At the same time, Starknet’s account abstraction, Cairo programming language, and provable computation structure also make it better suited to complex on chain applications and future high performance Web3 scenarios.
However, Starknet also has certain limitations. For example, Cairo has a relatively high learning curve, and its developer ecosystem remains smaller than that of EVM networks. In addition, liquidity fragmentation between Layer2 networks can also affect the efficiency of users and assets moving across networks.
Another common misconception is that “ZK Rollup is always superior to Optimistic Rollup in every way.” In reality, different technical paths each have their own strengths and challenges. ZK technology may be more advanced, but it is also more complex, while Optimistic Rollup still has advantages in development compatibility and ecosystem maturity.
Conclusion
Starknet is an Ethereum Layer2 network built on a ZK Rollup architecture. Its core goal is to improve blockchain scalability through zero knowledge proof technology while continuing to inherit Ethereum’s security.
From STARK Proofs and the Cairo programming language to account abstraction and Layer2 scaling structures, Starknet represents a technical path in today’s blockchain industry that leans more toward “long term infrastructure.” Understanding Starknet also helps deepen one’s understanding of the future development of Ethereum Layer2 and ZK technology.
FAQs
What Is Starknet (STRK)?
Starknet is a Layer2 network built on Ethereum. It uses ZK Rollup and STARK Proof technology to improve transaction efficiency and scalability.
Why Is Starknet Considered Layer2?
Because Starknet executes a large number of transactions off chain, then submits proof results to the Ethereum mainnet for verification, making it an Ethereum scaling network.
What Is STRK Used for in Starknet?
STRK is used to pay gas, participate in governance, support staking, and help maintain the network’s operations and security structure.
What Is the Difference Between Starknet and zkSync?

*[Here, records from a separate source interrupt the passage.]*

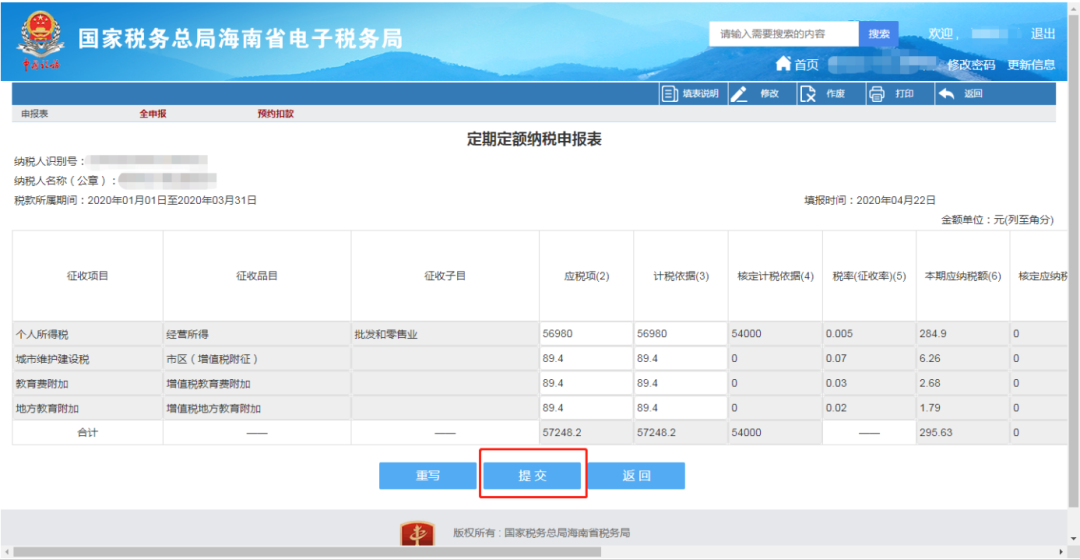The width and height of the screenshot is (1080, 559).
Task: Click the 返回 arrow icon in toolbar
Action: [945, 94]
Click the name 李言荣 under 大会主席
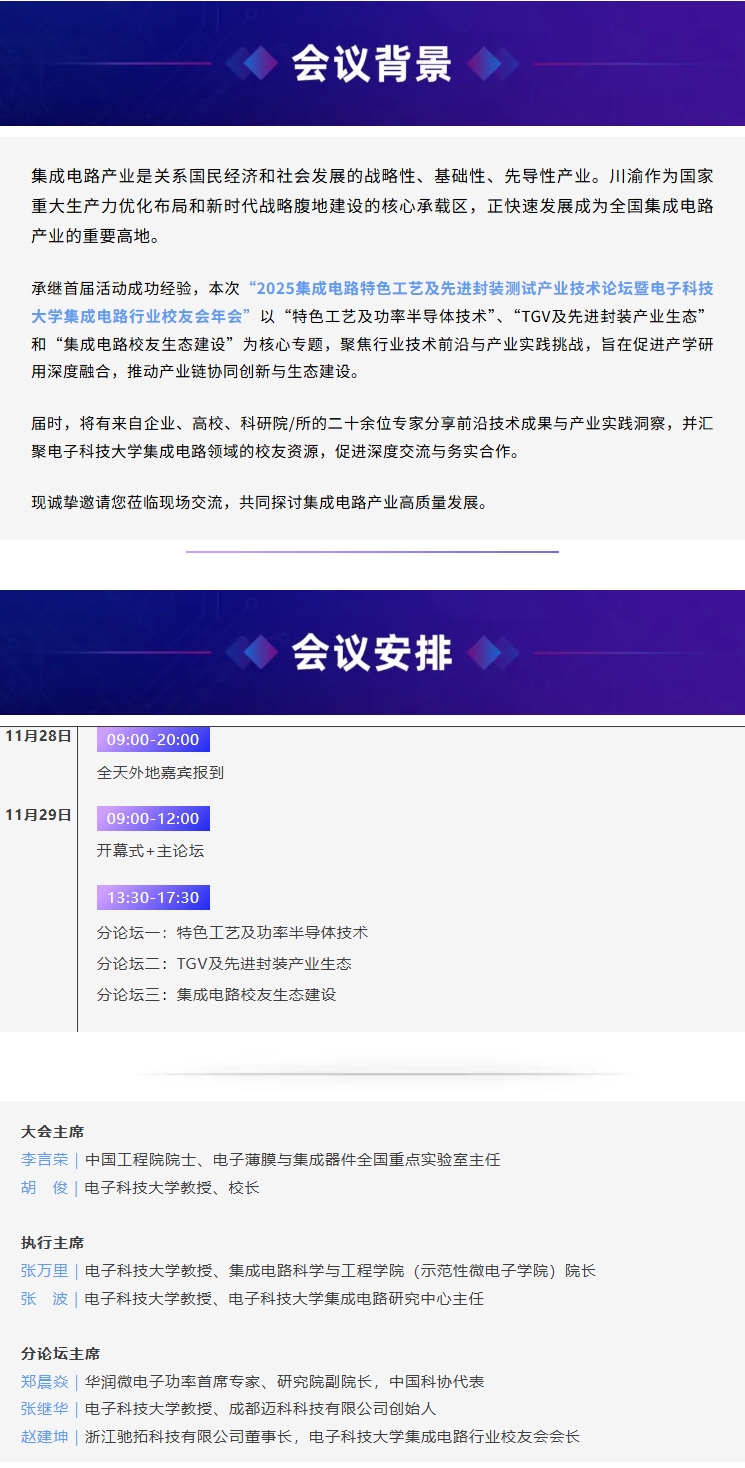745x1468 pixels. tap(45, 1160)
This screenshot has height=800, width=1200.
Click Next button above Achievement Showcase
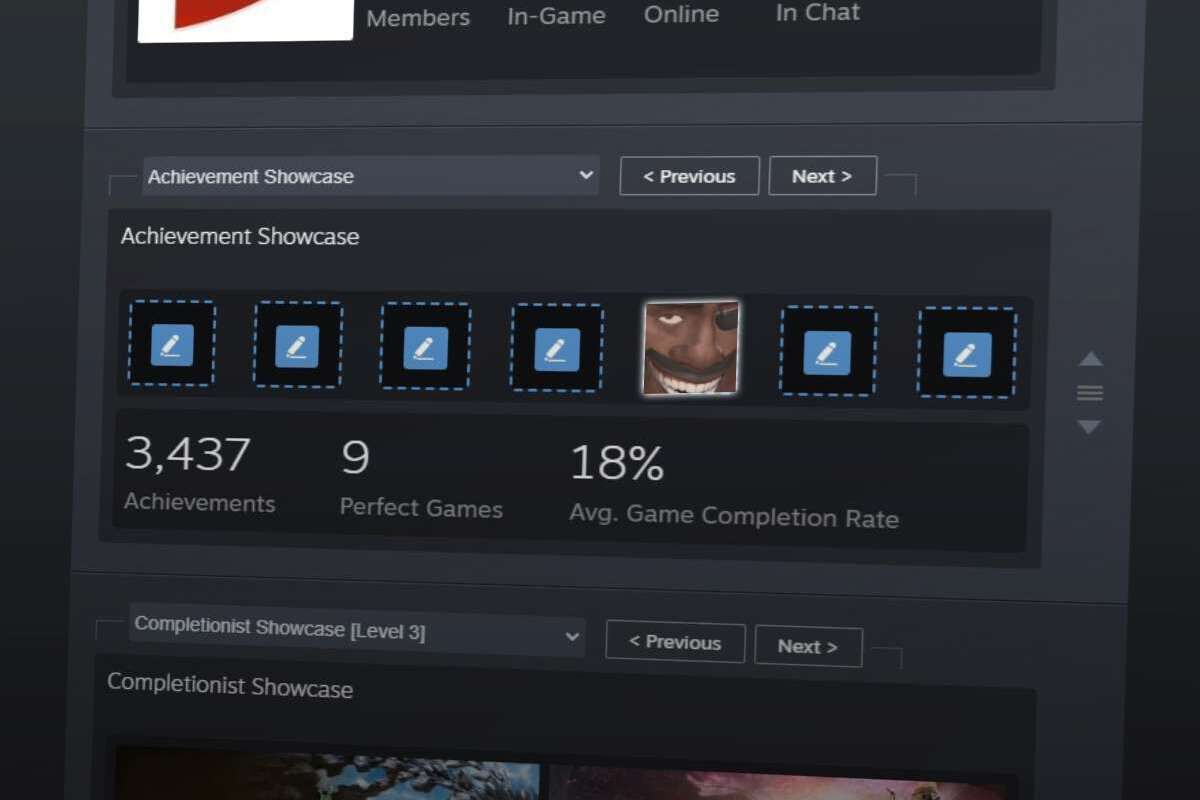click(822, 176)

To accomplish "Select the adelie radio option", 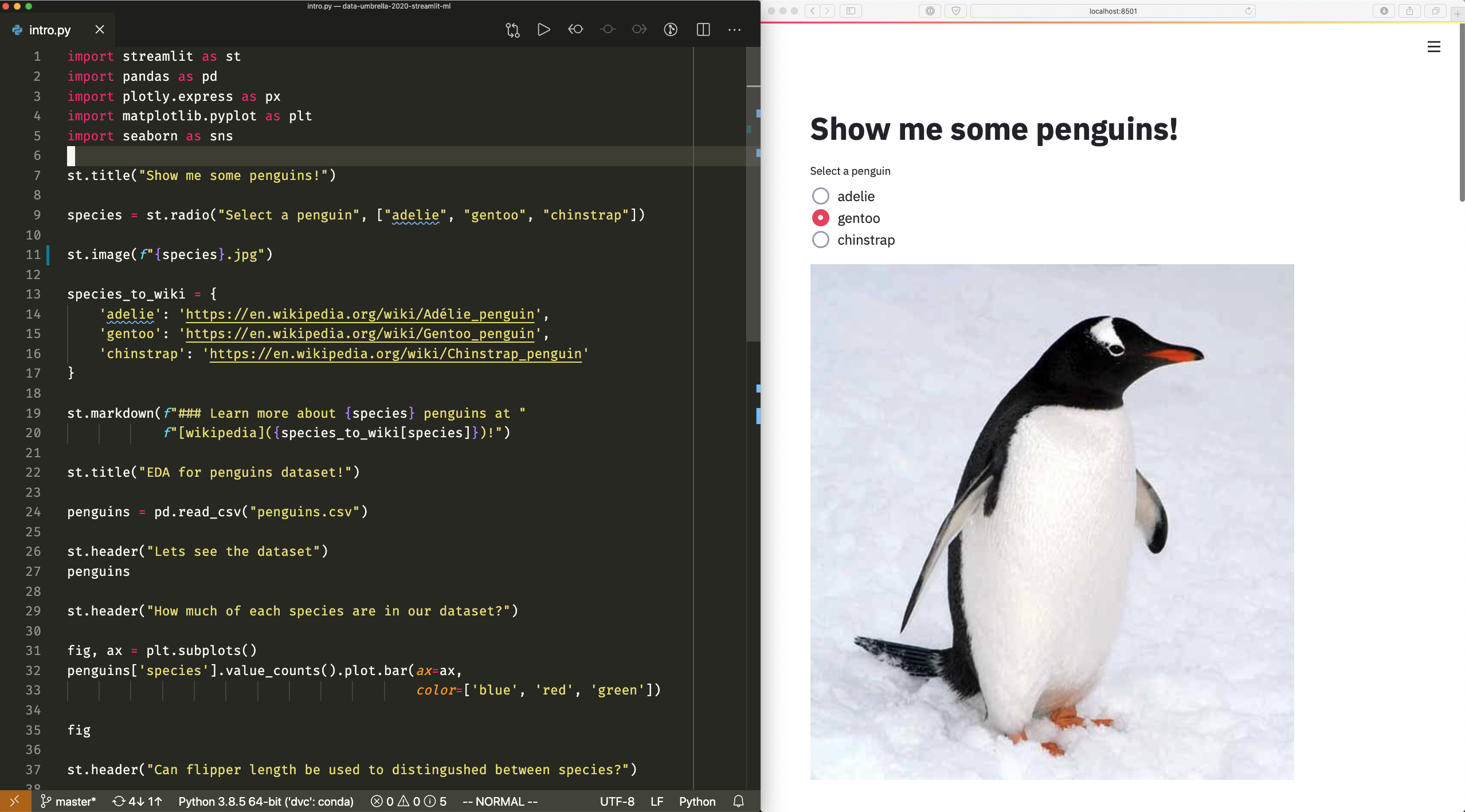I will pos(821,196).
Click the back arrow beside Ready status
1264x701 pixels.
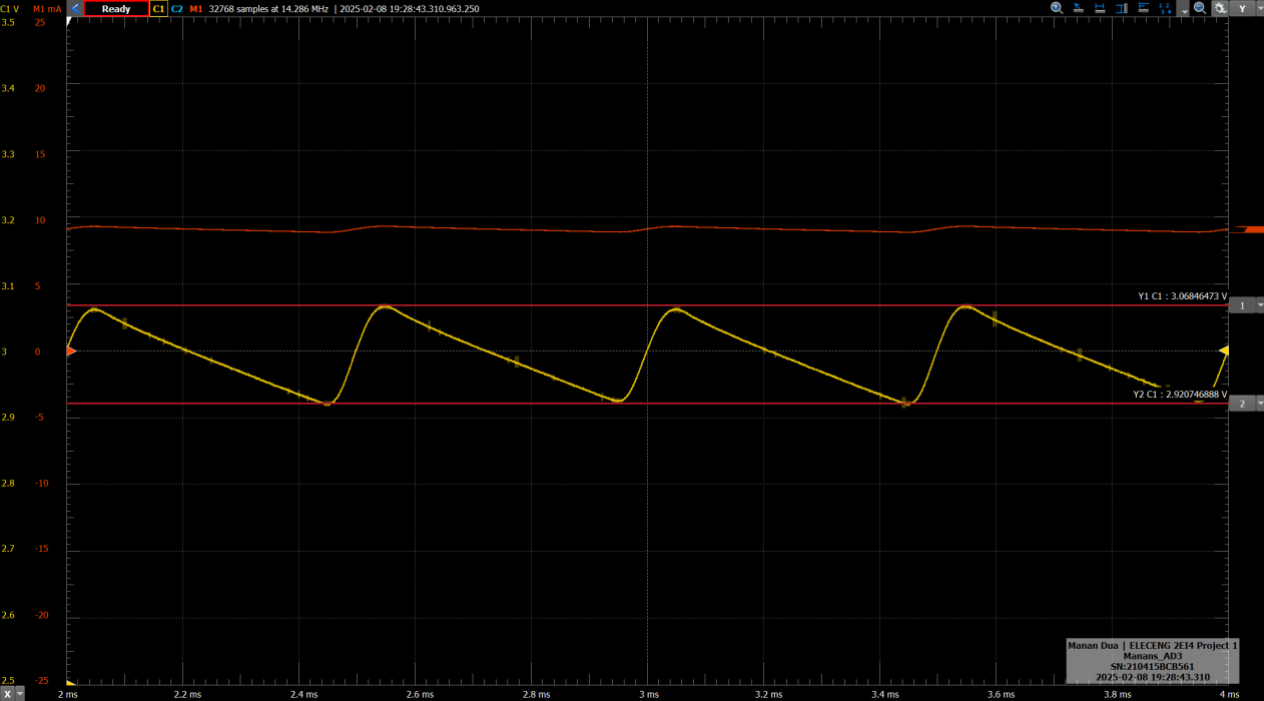[75, 8]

Both are ZK Rollups, but zkSync places greater emphasis on EVM compatibility, while Starknet focuses more on Cairo and an independent technical path.
Why Is Cairo Different from Solidity?
Cairo is a new language designed for zero knowledge proofs and verifiable computation, making it better suited to generating ZK Proofs.
Will Starknet Replace Ethereum?
No. Starknet is built on Ethereum. Its goal is to scale Ethereum, not replace it.